15 Rose 44. La Salutation angélique est si sublime, si relevée, que
le bienheureux Alain de la Roche a cru qu'aucune créature ne peut
la comprendre et qu'il n'y a que Jésus-Christ, né de la Vierge
Marie, qui puisse l'expliquer. Elle tire principalement son
excellence de la très sainte Vierge à qui elle fut adressée, de la
fin de l'Incarnation du Verbe pour laquelle elle fut apportée du
ciel, et de l'archange Gabriel qui la prononça le premier. La
Salutation angélique résume dans l'abrégé le plus concis toute la
théologie chrétienne sur la sainte Vierge. On y trouve une louange
et une invocation. La louange renferme tout ce qui fait la
véritable grandeur de Marie; l'invocation renferme tout ce que nous
devons lui demander, et ce que nous
pouvons attendre de sa bonté pour nous. La très sainte Trinité en a
révélé la première partie; sainte Elisabeth, éclairée du
Saint-Esprit, y a ajouté la seconde; et l'Eglise, dans le premier
concile d'Ephèse, tenu l'an 430, y a mis la conclusion, après avoir
condamné l'erreur de Nestorius et défini que la sainte Vierge est
véritablement Mère de Dieu. Le concile ordonna qu'on invoquerait la
sainte Vierge sous cette glorieuse qualité par ces paroles: Sainte
Marie, mère de Dieu, priez pour nous, pauvres pécheurs, maintenant
et à l'heure de notre mort.
45. La sainte Vierge Marie a été celle à qui cette divine
Salutation a été présentée pour terminer l'affaire la plus grande
et la plus importante du monde, l'Incarnation du Verbe éternel, la
paix entre Dieu et les hommes et la rédemption du genre humain.
L'ambassadeur de cette heureuse nouvelle fut l'archange Gabriel, un
des premiers princes de la cour céleste. La Salutation angélique
contient la foi et l'espérance des patriarches, des prophètes et
des apôtres. Elle est la constance et la force des martyrs, la
science des docteurs, la persévérance des confesseurs et la vie des
religieux. (Bienheureux Alain). Elle est le cantique nouveau de la
loi de grâce, la joie des anges et des hommes, la terreur et la
confusion des démons. Par la Salutation angélique, Dieu s'est fait
homme, une Vierge est devenue Mère de Dieu, les âmes des justes ont
été délivrées des limbes, les ruines du ciel ont été réparées et
les trônes vides ont été remplis, le péché a été pardonné, la grâce
nous a été donnée, les malades ont été guéris, les morts
ressuscités, les exilés rappelés, la trés sainte Trinité a été
apaisée, et les hommes ont obtenu la vie éternelle. Enfin, la
Salutation angélique est l'arc-en-ciel, le signe de la clémence et
de la grâce que Dieu a faites au monde (Bienheureux Alain).

▸ **Données fournies**
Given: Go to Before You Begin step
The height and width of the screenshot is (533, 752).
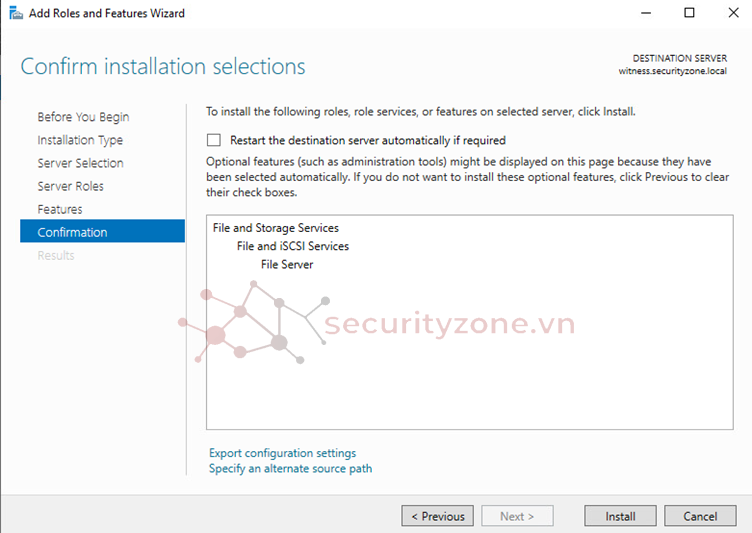Looking at the screenshot, I should tap(83, 117).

▸ **Exercice proposé 1**
D'après le passage sur la Salutation angélique, qui a prononcé cette salutation le premier ?
▸ **Exercice proposé 2**
Rédigez la suite du passage sur la Salutation angélique en reprenant après sa dernière phrase.
Les lignes n'ont aucun rôle dans cet exercice.

▸ **Résultat de l'exercice 1**
L'archange Gabriel.

▸ **Résultat de l'exercice 2**
16 Rose 46. Quoiqu'il n'y ait rien d'aussi grand que la majesté
divine ni rien d'aussi abject que l'homme considéré comme pécheur,
cette suprême Majesté ne dédaigne pas néanmoins nos hommages, elle
est honorée quand nous chantons ses louanges. Et le salut de l'ange
est un des plus beaux cantiques que nous puissions adresser à la
gloire du Très-Haut. "Canticum novum cantabo tibi: Je vous
chanterai un cantique nouveau". Ce cantique nouveau que David a
prédit qu'on chanterait à la
venue du Messie, c'est la Salutation de l'archange. Il y a un
cantique ancien et un cantique nouveau. L'ancien est celui que les
Israélites ont chanté en reconnaissance de la création, de la
conservation, de la délivrance de leur captivité, du passage de la
mer Rouge, de la manne et de toutes les autres faveurs du ciel. Le
cantique nouveau est celui que les chrétiens chantent en actions de
grâces de l'Incarnation et de la Rédemption. Comme ces prodiges ont
été accomplis par le salut angélique, nous répétons ce même salut
pour remercier la très sainte Trinité de ses bienfaits
inestimables. Nous louons Dieu le Père de ce qu'il a tant aimé le
monde, qu'il lui a donné son Fils unique pour sauveur. Nous
bénissons le Fils de ce qu'il est descendu du ciel sur la terre, de
ce qu'il s'est fait homme et de ce qu'il nous a rachetés. Nous
glorifions le Saint-Esprit de ce qu'il a formé dans le sein de la
sainte Vierge ce corps très pur qui a été la victime de nos péchés.
C'est dans cet esprit de reconnaissance que nous devons réciter le
salut angélique, produisant des actes de foi, d'espérance, d'amour
et d'actions de grâces pour ce bienfait de notre salut.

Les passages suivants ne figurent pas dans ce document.